All platforms require precautions when trading
The projects listed in this article are some of the most used options when it comes to making money with cryptocurrencies. As mentioned, all of them are also among the ten with the most blocked funds in the world.
If they have this reputation it is because they have earned it. In general, these are secure protocols and regular security audits to prevent hacks and theft of funds.
However, they are not infallible.. In CriptoNoticias, hacks to several of them have been reported on several occasions. For example, in March 2021 an attack on Binance servers compromised the security of its DeFi platforms, including PancakeSwap.
Similarly, a malicious advertisement for Anchor on Google led to a phishing attack (that is, theft of passwords to access accounts) that caused millions in losses to users of that protocol.
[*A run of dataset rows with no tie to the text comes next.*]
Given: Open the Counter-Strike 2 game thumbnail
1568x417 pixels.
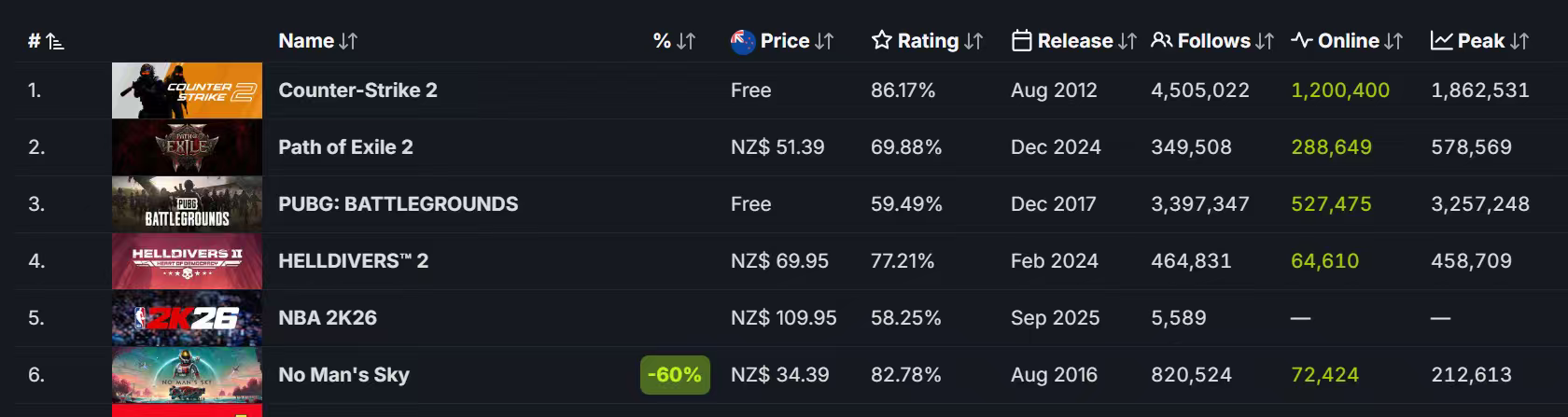Looking at the screenshot, I should point(187,90).
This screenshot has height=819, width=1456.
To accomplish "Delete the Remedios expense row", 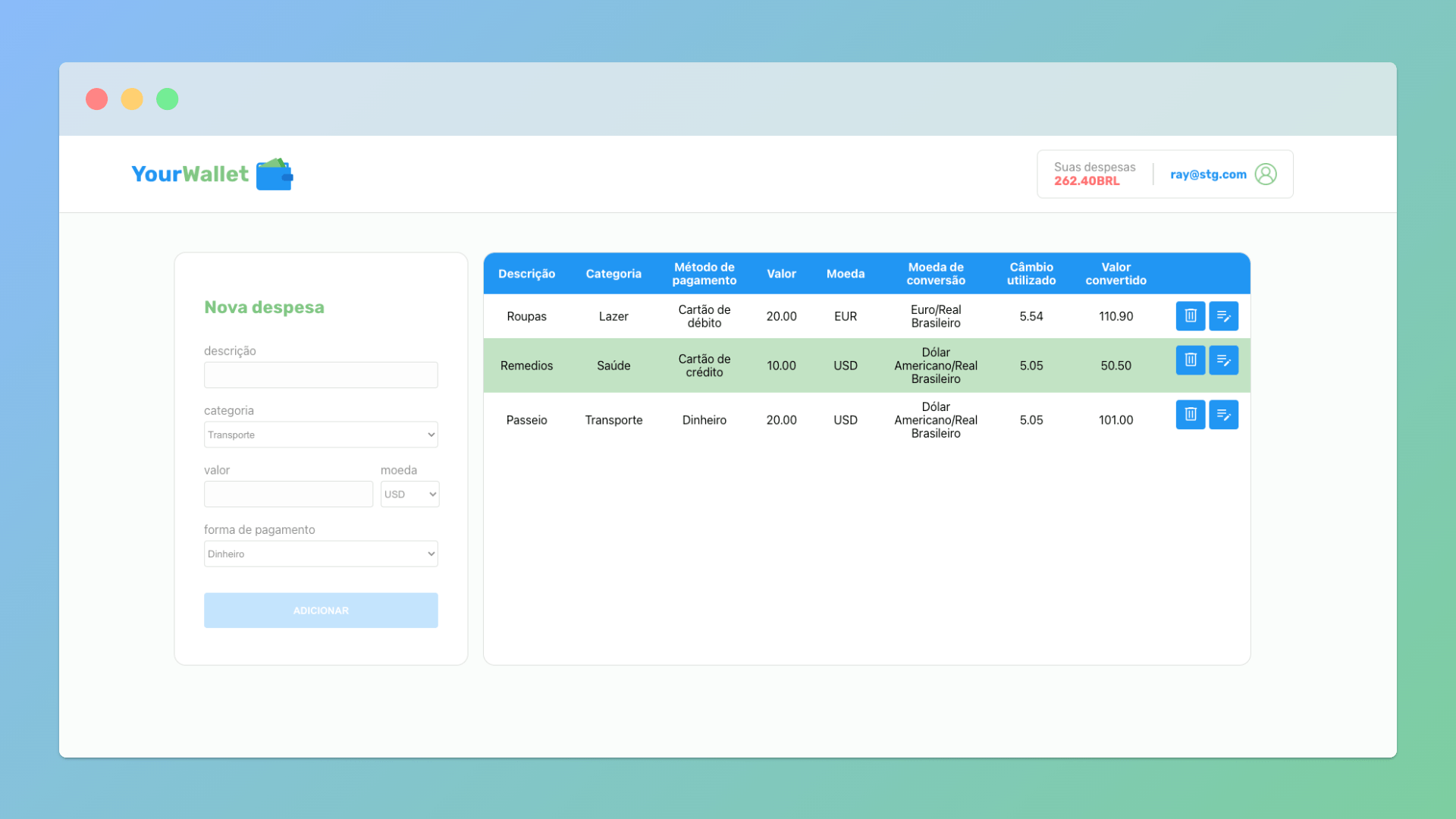I will coord(1190,360).
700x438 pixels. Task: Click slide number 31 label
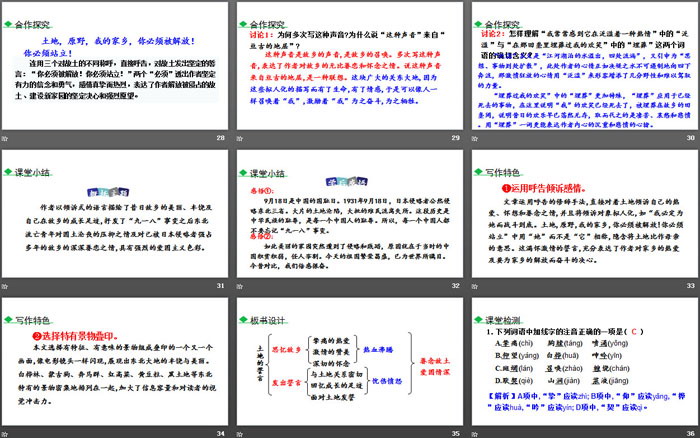click(x=221, y=286)
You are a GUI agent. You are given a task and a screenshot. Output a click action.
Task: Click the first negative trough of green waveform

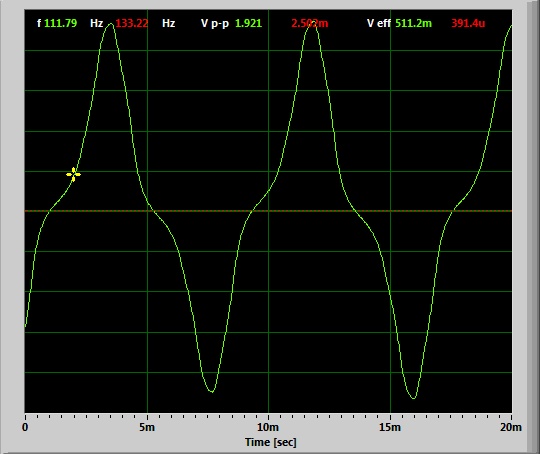(212, 391)
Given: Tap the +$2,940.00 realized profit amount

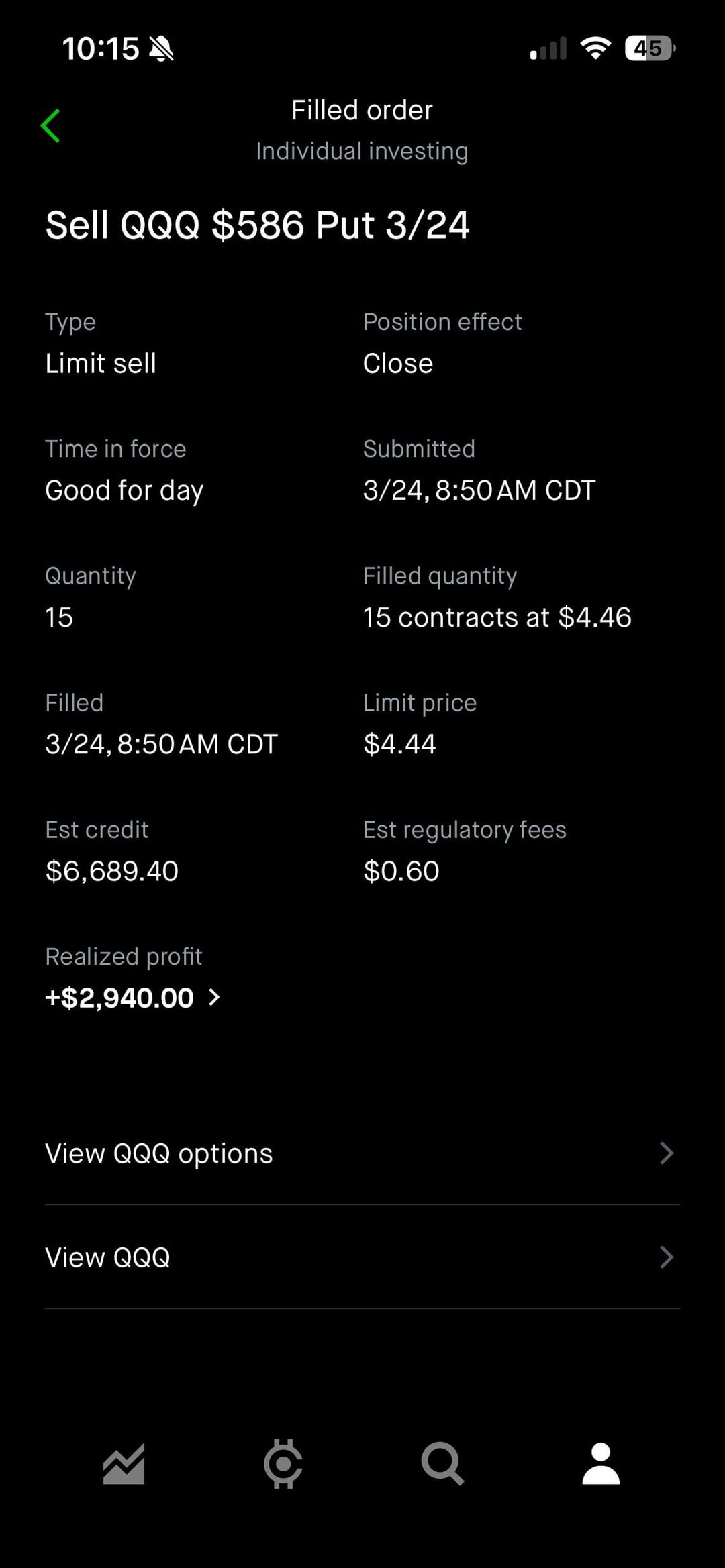Looking at the screenshot, I should pos(119,998).
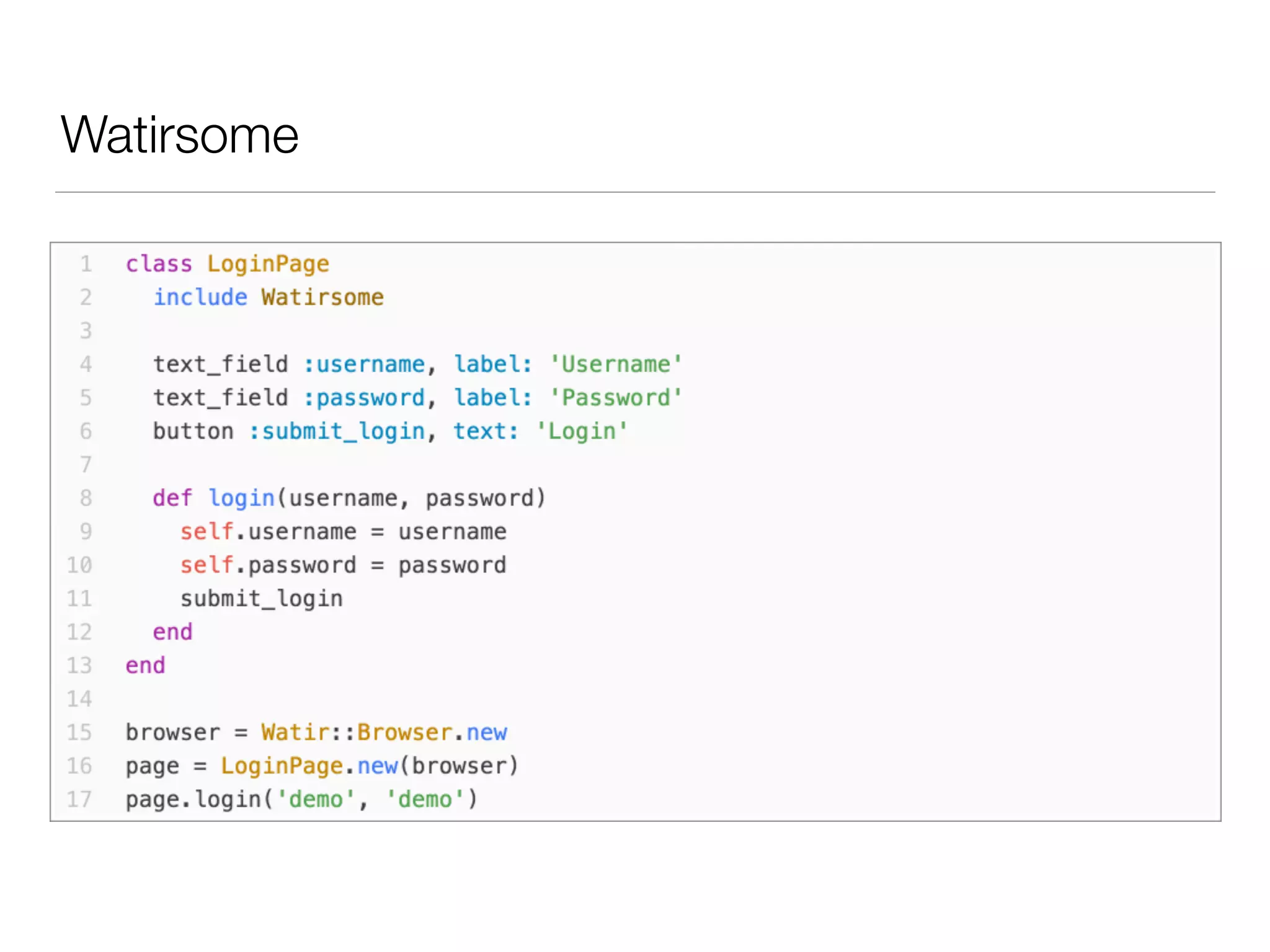Screen dimensions: 1270x952
Task: Click self on the username assignment line
Action: click(x=206, y=532)
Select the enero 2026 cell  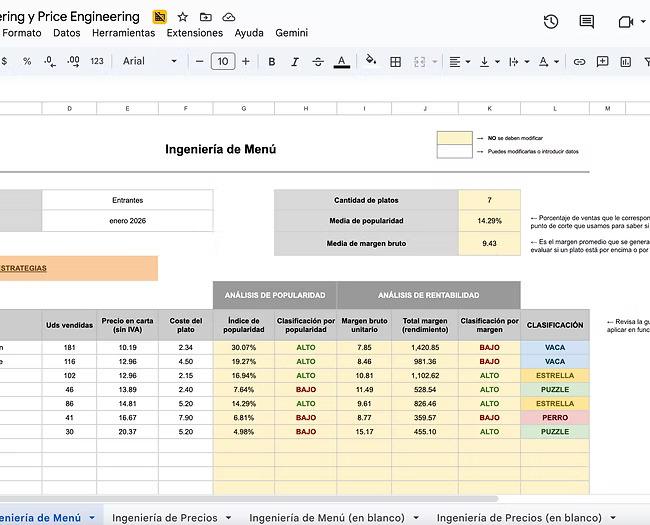point(127,220)
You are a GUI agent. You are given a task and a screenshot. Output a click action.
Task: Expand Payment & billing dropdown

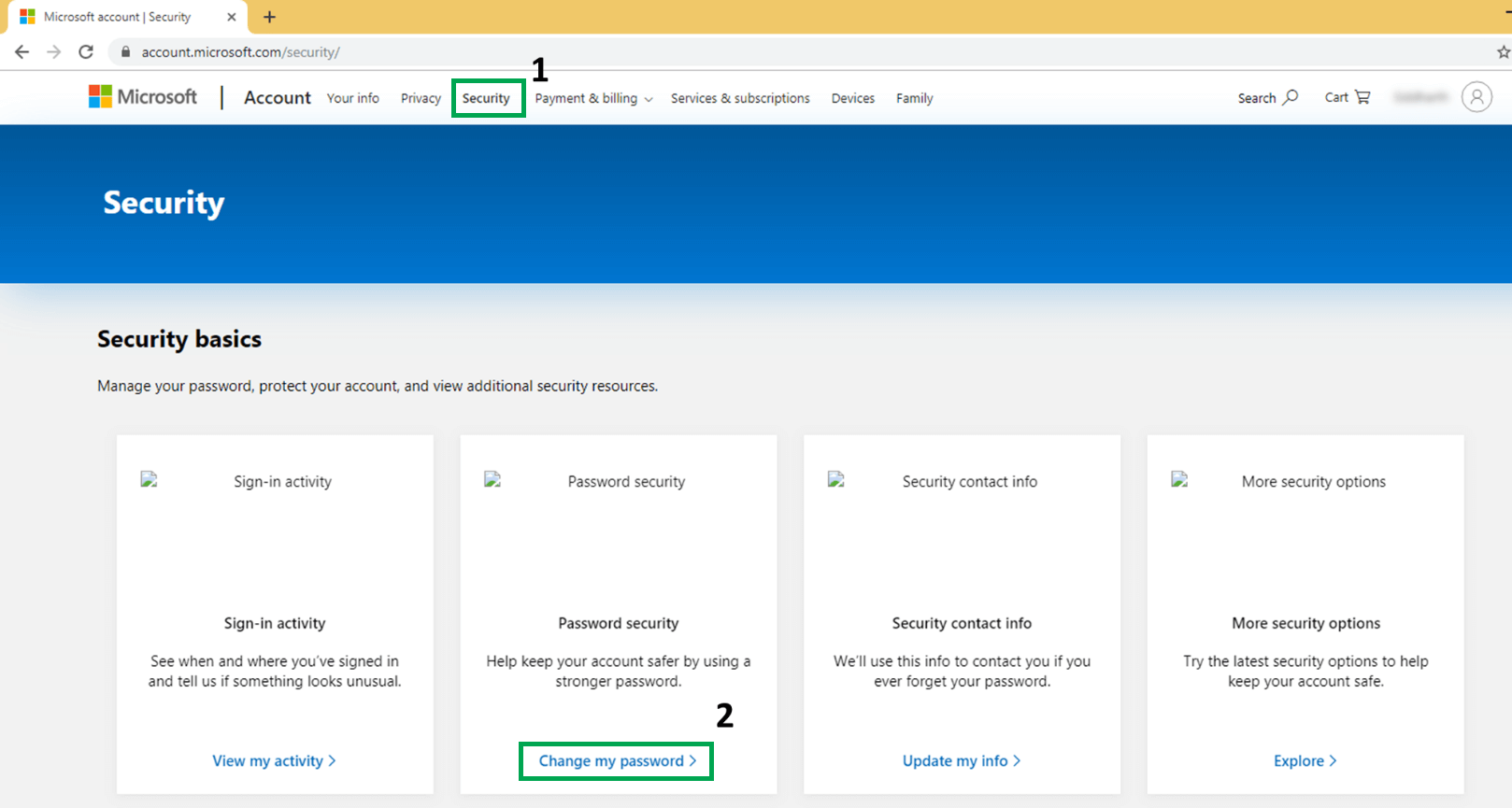coord(593,98)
Curve has also suffered hacks (albeit indirectly, with an attacker manipulating prices in the protocol), while Compound self-inflicted millions of dollars in losses due to errors in the distribution of a token.
Finally, it should also be taken into account the volatility of the market value of the tokens of these platforms. While a rise can help earn returns, a fall in the price of locked funds can have the opposite effect.
With all of the above, it is intended to emphasize that each user must do their own analysis before you start using any of these platforms or others of their kind. Just as they offer great possibilities, they also demand responsibility.
Important clarification: This article is written for informational purposes, it does not represent an investment recommendation. It is suggested to do your own research before you start trading on any of these platforms.